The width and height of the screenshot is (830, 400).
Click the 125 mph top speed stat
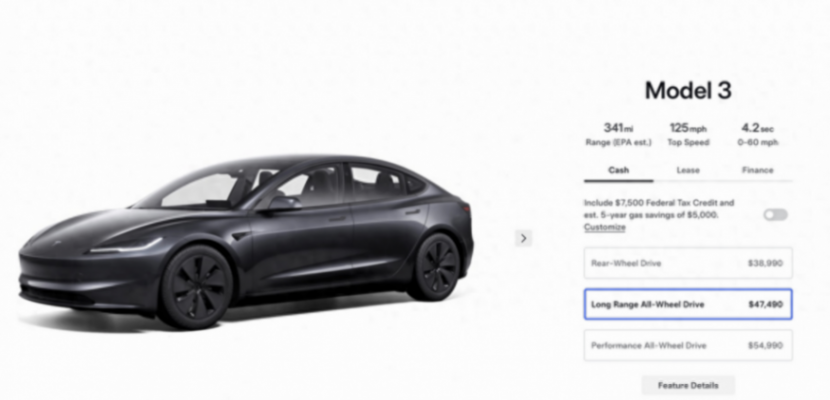click(688, 134)
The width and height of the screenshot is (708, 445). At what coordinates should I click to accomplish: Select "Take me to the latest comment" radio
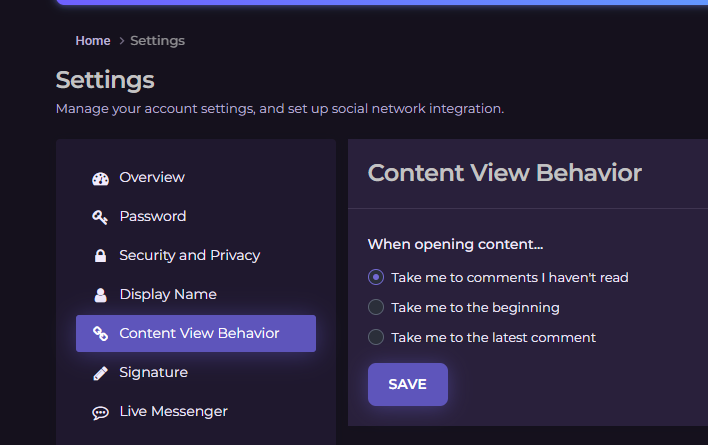point(376,337)
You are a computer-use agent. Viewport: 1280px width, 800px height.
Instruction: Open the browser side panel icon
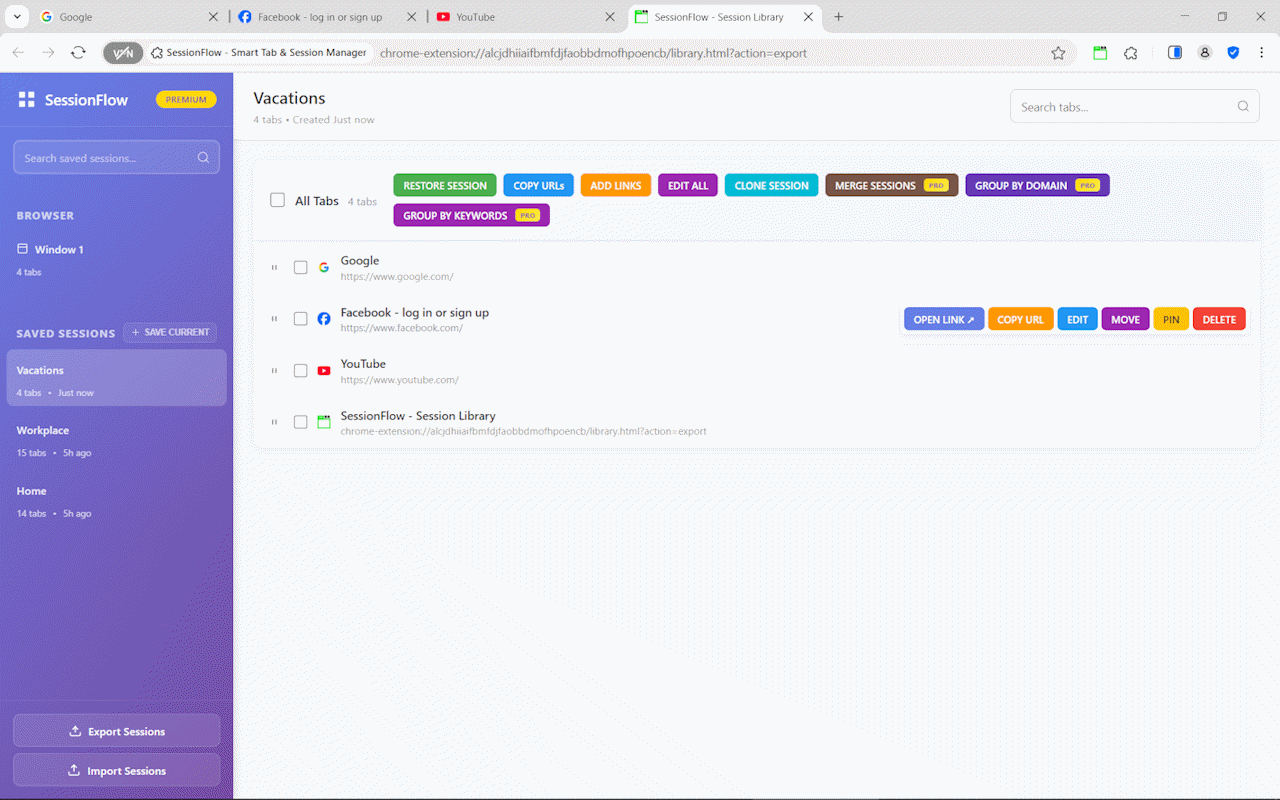click(x=1175, y=53)
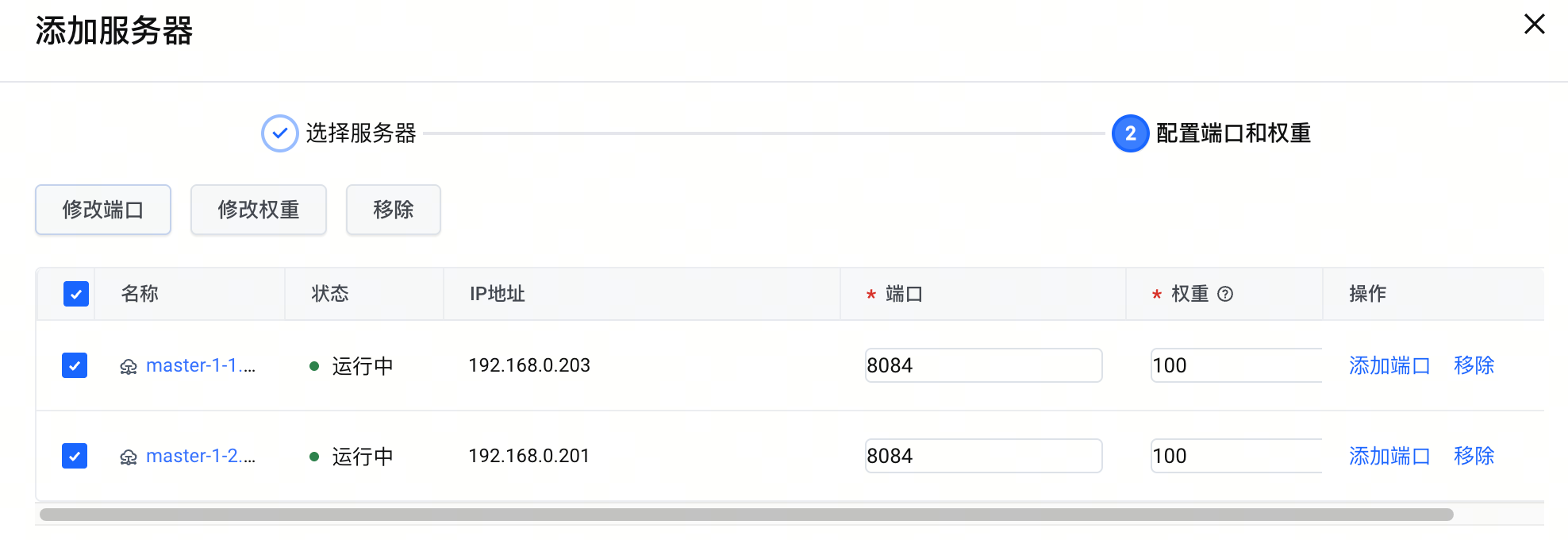This screenshot has width=1568, height=540.
Task: Click the completed step checkmark icon
Action: [279, 133]
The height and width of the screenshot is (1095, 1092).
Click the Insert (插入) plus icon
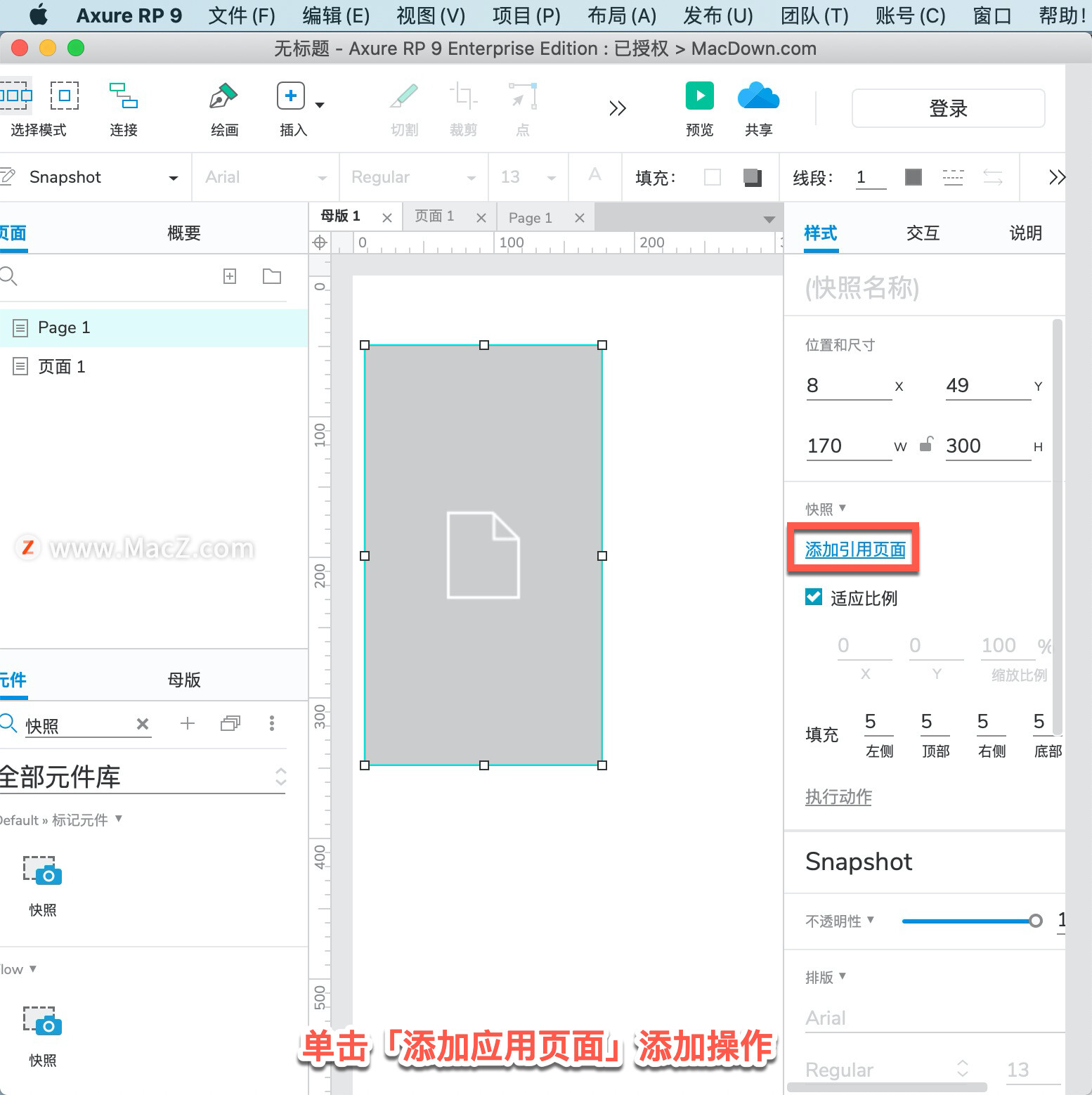pyautogui.click(x=291, y=96)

## Work to complete
Leave the pictures out and copy the rest of the data exactly.

## Expected output
The width and height of the screenshot is (830, 400).
Click the 125 mph top speed stat
click(688, 134)
The width and height of the screenshot is (708, 445). At what coordinates should I click to accomplish: Select "Take me to the latest comment" radio
point(376,337)
You are a computer-use agent. Viewport: 1280px width, 800px height.
Instruction: Open the browser side panel icon
click(x=1175, y=53)
This screenshot has width=1568, height=540.
Task: Click the completed step checkmark icon
Action: [279, 133]
The height and width of the screenshot is (1095, 1092).
Click the Insert (插入) plus icon
pyautogui.click(x=291, y=96)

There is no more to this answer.